3: Periodize your workouts. Sets, reps, loads, and exercises should change every 2 to 3 weeks. Alternating between accumulation and intensification phases every 3 weeks will reduce central nervous fatigue.
4: Include select intensification training phases that favor heavier loads (above 85 percent) and lower reps (6 or less).
5: About 70 percent of workouts should push volume and moderate loads, and 30 percent should be trained at a higher intensity with heavy weights.
6: Train for metabolic stress by using higher volume, moderate intensity, and short rest periods (10 seconds to 2 minutes, depending on protocol).
7: Train based on your muscle fiber type. If you’re fast-twitch with exceptional speed and jumping skills, train with heavy weights and low reps. For slow-twitch, go high rep, high volume.
8: Don’t neglect the slow-twitch fibers completely. They make up the majority of whole muscles and growing them will maximize muscle size.

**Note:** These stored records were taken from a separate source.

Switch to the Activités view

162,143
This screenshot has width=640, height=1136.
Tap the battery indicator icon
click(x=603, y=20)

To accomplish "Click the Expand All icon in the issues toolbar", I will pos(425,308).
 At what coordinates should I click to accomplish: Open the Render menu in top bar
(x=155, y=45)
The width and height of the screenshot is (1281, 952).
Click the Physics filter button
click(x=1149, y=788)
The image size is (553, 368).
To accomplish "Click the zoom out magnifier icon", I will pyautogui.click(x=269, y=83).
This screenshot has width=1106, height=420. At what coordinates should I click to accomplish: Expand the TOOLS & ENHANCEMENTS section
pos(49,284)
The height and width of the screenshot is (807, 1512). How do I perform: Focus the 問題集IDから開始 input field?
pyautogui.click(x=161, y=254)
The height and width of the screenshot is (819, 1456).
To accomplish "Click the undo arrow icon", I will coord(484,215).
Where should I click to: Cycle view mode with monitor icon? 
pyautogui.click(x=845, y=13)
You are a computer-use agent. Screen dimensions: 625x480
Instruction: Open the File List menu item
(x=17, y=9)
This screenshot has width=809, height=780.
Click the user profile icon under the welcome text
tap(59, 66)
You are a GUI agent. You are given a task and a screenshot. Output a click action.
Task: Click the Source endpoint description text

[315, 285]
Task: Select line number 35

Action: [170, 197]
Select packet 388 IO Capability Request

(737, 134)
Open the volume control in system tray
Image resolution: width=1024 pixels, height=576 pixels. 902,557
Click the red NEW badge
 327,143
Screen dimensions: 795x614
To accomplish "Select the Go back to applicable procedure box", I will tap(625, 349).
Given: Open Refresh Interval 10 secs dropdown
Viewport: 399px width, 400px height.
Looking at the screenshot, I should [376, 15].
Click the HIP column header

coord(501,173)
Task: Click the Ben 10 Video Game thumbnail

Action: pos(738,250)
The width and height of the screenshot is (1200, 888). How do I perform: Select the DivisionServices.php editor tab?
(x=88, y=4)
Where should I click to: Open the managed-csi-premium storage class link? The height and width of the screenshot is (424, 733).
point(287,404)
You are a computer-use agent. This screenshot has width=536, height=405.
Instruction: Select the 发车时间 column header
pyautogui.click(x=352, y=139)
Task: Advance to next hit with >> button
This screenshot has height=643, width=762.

9: Strength and power athletes trying to gain size while enhancing performance should train and grow fast-twitch fibers.
10: Do eccentric-enhanced training. Start with a longer tempo on the eccentric motion (4 seconds) and 1 to 2 concentric.
11: Progress to advanced eccentric loading with supramaximal loads for the eccentric phase of the lift.
12: For advanced hypertrophy, use a dynamometer that provides a consistent resistive force that is not gravity dependent like dumbbells. This will allow you to train a fast tempo for maximal muscle growth.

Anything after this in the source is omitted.